Thursday, October 30, 2008

Nationalisation is a right-wing policy

Today the Financial Times reported that:

The overwhelming majority of Germans would welcome the nationalisation of large segments of the economy, including its energy, transport and financial infrastructure, according to a new opinion poll that underlines the strength of popular opposition to free-market liberalism in Europe’s largest economy.
Perhaps there will be unreconstructed lefties like me cheering at the news.

Well, not really ‘unreconstructed lefties like me’, given that nationalisation is a truly bogus leftwing policy. What does it achieve? Instead of organisations being directly in the hands of capitalists who prefer profit to people, they are put in the hands of the state. But in what sense is the state anymore leftwing than business? It is true that, under a leftwing government they may be put to socially progressive purposes, but when can we expect to see a leftwing government again? Who would be a candidate? The current German government? The current UK government? Any current government?

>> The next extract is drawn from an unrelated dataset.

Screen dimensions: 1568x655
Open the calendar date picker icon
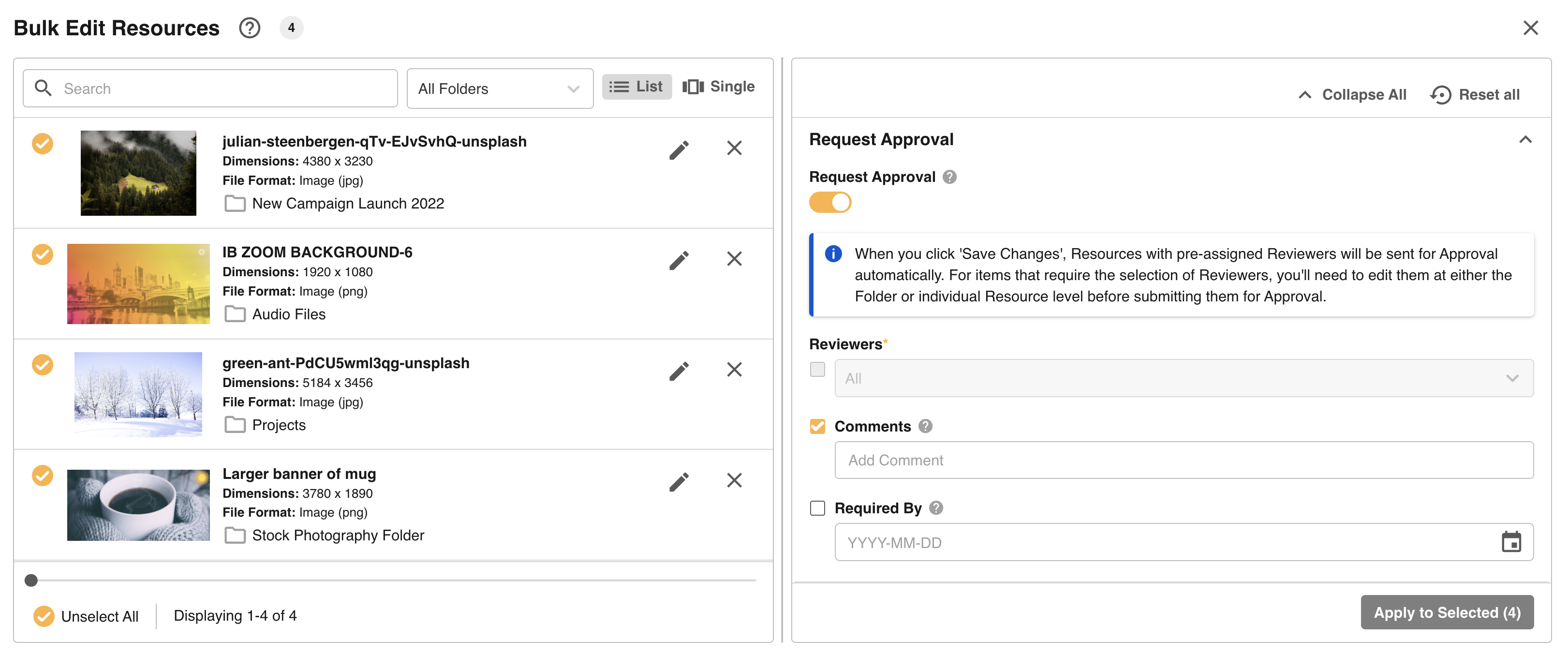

And once they pass into the hands of a rightwing government, what can we expect of them then? Only that they become instruments of a pro-capitalist economic and social policies, starting with starving them of resources and holding down state workers’ pay as a way of controlling private sector wages.

No, the leftwing solution is not nationalisation but socialisation – direct control over economic organisations by their workers and managers, based on unqualified legal title and unqualified democratic control.